- Written task
Repeat the lines from the one with "Open a new tab with plus button" to the one with "[x=569, y=636]", keeping both of those lines, and nothing else.

— start —

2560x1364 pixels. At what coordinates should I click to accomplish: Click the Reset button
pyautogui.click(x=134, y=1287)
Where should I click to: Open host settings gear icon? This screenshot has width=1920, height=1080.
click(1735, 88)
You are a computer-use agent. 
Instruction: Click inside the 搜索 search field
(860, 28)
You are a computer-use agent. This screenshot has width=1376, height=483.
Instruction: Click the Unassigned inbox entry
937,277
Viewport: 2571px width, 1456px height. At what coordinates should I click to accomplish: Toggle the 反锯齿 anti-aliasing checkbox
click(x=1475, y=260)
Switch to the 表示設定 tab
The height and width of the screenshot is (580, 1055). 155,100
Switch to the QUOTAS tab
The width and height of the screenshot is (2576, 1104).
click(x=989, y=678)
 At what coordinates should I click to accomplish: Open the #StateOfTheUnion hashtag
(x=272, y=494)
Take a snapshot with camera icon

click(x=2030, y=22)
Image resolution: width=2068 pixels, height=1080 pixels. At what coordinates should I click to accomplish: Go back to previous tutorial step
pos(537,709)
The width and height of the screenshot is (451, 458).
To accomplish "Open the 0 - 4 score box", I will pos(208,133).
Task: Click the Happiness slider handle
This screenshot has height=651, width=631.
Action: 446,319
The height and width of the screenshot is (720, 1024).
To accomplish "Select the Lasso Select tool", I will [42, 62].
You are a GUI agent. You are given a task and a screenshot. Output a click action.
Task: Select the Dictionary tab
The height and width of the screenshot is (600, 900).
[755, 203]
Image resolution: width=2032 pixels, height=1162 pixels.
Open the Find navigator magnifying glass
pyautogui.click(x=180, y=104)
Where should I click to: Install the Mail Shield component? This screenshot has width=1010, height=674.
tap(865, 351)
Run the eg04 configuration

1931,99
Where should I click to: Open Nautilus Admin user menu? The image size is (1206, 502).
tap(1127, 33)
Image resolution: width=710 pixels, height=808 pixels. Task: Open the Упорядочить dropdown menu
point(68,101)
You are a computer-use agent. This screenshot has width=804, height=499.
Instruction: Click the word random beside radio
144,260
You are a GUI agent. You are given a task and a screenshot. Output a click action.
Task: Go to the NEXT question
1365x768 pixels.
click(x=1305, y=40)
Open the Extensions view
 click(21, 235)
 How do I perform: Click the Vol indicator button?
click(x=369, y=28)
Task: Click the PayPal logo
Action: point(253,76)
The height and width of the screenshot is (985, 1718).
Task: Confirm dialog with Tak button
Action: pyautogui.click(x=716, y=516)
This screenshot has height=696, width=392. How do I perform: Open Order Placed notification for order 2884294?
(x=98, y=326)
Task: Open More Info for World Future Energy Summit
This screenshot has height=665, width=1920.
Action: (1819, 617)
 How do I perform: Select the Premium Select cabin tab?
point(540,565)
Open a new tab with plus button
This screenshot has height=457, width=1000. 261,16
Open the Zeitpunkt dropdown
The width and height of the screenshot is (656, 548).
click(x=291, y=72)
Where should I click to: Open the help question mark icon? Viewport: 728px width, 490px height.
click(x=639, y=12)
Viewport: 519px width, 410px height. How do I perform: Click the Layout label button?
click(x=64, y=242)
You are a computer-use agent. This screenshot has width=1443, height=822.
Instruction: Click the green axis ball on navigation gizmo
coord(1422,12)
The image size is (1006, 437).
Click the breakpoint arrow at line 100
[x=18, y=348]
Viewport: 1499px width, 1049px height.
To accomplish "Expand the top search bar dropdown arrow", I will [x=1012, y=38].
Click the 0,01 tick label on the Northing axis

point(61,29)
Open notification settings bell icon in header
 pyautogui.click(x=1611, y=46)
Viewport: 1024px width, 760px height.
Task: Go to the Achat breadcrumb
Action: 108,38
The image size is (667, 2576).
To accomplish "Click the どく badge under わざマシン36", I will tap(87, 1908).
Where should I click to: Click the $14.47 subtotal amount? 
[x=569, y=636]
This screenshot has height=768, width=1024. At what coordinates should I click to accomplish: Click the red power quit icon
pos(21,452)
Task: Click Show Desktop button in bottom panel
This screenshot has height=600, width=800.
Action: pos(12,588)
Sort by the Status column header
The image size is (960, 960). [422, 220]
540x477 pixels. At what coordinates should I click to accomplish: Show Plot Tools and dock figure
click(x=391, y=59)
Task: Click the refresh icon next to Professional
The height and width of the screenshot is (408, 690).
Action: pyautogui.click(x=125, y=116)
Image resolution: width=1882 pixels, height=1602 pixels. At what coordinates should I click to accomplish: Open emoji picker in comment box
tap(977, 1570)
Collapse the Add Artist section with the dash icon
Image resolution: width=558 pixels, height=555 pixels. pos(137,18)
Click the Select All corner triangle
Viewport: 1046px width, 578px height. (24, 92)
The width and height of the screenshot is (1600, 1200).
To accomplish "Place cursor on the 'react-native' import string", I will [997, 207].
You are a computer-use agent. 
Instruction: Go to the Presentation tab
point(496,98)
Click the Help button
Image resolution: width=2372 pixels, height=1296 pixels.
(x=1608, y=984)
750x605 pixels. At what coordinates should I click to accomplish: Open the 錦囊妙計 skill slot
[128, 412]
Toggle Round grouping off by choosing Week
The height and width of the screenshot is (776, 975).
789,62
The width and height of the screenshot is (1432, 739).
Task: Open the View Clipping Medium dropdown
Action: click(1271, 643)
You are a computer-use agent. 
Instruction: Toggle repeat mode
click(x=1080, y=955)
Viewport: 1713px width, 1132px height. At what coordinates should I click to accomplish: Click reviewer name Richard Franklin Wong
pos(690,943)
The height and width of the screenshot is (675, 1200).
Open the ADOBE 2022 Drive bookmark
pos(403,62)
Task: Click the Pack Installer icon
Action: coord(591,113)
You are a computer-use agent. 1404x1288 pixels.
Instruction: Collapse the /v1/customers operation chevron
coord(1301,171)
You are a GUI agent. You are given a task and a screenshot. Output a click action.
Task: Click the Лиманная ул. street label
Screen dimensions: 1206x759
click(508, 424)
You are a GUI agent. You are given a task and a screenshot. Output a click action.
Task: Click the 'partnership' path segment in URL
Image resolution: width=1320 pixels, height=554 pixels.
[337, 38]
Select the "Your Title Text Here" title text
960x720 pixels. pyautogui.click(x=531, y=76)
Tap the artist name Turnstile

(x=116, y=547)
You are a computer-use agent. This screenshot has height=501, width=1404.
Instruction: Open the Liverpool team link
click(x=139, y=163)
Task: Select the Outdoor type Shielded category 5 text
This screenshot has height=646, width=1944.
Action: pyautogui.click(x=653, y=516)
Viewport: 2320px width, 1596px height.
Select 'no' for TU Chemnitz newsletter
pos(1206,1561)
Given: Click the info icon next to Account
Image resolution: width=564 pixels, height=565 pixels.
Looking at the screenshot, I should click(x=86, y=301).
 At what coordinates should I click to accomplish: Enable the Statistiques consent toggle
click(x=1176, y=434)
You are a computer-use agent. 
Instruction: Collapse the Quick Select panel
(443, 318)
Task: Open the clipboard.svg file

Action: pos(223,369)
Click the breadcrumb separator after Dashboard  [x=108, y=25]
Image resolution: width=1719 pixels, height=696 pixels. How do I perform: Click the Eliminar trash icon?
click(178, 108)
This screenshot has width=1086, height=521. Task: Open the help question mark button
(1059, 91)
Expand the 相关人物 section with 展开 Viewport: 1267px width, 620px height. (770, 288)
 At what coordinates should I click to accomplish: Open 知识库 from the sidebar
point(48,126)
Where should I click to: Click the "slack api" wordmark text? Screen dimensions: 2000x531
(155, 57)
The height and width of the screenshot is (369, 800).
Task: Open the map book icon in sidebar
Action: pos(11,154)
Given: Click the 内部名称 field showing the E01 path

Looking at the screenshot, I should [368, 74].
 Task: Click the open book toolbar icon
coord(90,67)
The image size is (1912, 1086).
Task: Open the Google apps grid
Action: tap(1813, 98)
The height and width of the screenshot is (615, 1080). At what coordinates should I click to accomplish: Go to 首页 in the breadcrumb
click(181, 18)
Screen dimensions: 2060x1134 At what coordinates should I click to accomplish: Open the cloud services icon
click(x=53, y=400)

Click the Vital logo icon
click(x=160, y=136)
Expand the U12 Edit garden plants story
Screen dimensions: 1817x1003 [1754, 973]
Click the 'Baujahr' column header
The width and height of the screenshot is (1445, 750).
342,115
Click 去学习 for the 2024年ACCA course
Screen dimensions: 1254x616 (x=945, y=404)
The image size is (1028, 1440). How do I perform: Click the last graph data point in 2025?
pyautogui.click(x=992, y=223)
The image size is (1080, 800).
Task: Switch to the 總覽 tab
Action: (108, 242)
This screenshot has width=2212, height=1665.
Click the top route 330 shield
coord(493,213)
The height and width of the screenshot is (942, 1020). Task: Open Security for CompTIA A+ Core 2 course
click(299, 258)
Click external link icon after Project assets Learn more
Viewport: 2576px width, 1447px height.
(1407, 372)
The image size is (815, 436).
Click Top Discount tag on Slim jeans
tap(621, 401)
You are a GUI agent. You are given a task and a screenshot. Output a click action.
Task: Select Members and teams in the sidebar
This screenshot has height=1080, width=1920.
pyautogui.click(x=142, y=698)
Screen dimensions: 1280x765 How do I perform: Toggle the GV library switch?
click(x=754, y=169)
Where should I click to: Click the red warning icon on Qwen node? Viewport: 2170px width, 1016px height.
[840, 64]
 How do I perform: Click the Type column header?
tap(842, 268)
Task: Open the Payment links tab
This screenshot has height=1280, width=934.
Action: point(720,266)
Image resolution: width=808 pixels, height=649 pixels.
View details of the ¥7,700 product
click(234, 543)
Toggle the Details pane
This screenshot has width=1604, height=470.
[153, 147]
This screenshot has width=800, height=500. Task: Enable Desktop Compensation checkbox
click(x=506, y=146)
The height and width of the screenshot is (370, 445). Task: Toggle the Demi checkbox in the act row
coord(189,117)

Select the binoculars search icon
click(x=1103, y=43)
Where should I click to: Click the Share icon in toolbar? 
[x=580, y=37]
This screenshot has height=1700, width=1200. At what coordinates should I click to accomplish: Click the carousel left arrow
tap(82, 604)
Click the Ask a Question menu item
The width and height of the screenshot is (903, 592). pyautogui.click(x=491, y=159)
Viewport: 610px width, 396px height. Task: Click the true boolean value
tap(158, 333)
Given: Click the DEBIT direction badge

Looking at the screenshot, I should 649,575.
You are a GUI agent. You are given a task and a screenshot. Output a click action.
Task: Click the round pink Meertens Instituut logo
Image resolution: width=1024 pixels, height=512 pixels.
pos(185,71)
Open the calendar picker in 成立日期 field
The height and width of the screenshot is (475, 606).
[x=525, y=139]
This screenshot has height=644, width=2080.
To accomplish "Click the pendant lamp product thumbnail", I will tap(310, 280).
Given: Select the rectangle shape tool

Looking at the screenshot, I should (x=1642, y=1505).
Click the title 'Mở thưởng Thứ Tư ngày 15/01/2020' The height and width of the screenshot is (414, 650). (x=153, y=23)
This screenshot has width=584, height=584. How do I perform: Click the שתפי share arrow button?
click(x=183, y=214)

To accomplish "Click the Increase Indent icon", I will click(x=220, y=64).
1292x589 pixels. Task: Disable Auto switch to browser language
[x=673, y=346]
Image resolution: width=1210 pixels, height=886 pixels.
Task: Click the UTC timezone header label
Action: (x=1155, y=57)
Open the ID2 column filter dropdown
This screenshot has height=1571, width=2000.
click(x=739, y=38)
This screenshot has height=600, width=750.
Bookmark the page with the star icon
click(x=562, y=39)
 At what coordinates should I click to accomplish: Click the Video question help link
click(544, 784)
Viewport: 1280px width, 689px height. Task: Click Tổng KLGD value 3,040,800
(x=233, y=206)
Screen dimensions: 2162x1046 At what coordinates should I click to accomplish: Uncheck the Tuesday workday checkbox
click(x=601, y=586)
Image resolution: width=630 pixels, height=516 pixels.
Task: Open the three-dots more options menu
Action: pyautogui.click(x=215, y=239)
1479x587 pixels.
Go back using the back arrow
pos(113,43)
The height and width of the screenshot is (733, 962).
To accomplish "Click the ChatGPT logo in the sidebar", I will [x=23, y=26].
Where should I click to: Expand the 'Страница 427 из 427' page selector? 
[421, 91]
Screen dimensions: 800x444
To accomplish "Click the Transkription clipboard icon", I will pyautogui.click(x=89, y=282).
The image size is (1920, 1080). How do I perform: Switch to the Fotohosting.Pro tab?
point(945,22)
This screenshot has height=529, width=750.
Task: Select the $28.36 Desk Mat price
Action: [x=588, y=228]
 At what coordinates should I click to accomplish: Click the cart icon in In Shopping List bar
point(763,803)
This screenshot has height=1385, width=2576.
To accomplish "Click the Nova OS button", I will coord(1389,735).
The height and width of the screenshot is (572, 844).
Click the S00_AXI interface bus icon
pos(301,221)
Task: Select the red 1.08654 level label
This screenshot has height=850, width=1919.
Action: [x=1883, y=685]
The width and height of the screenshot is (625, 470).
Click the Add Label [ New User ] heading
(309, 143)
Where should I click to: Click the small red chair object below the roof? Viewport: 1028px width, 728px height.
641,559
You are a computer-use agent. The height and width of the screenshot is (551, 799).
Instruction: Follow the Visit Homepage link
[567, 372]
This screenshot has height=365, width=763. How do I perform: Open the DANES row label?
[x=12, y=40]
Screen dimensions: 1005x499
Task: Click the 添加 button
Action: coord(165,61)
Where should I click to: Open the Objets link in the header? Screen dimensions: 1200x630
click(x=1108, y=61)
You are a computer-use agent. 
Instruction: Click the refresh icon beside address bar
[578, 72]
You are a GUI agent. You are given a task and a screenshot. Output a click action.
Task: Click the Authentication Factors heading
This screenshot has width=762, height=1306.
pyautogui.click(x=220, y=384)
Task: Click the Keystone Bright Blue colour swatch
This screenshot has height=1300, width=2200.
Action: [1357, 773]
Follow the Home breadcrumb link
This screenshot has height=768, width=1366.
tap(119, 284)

— end —

- The solution
Open a new tab with plus button
This screenshot has height=457, width=1000. 261,16
Open the Zeitpunkt dropdown
The width and height of the screenshot is (656, 548).
click(x=291, y=72)
Where should I click to: Open the help question mark icon? Viewport: 728px width, 490px height.
click(x=639, y=12)
Viewport: 519px width, 410px height. How do I perform: Click the Layout label button?
click(x=64, y=242)
You are a computer-use agent. This screenshot has width=1443, height=822.
Instruction: Click the green axis ball on navigation gizmo
coord(1422,12)
The image size is (1006, 437).
Click the breakpoint arrow at line 100
[x=18, y=348]
Viewport: 1499px width, 1049px height.
To accomplish "Expand the top search bar dropdown arrow", I will [x=1012, y=38].
Click the 0,01 tick label on the Northing axis

point(61,29)
Open notification settings bell icon in header
 pyautogui.click(x=1611, y=46)
Viewport: 1024px width, 760px height.
Task: Go to the Achat breadcrumb
Action: 108,38
The image size is (667, 2576).
To accomplish "Click the どく badge under わざマシン36", I will tap(87, 1908).
Where should I click to: Click the $14.47 subtotal amount? 
[x=569, y=636]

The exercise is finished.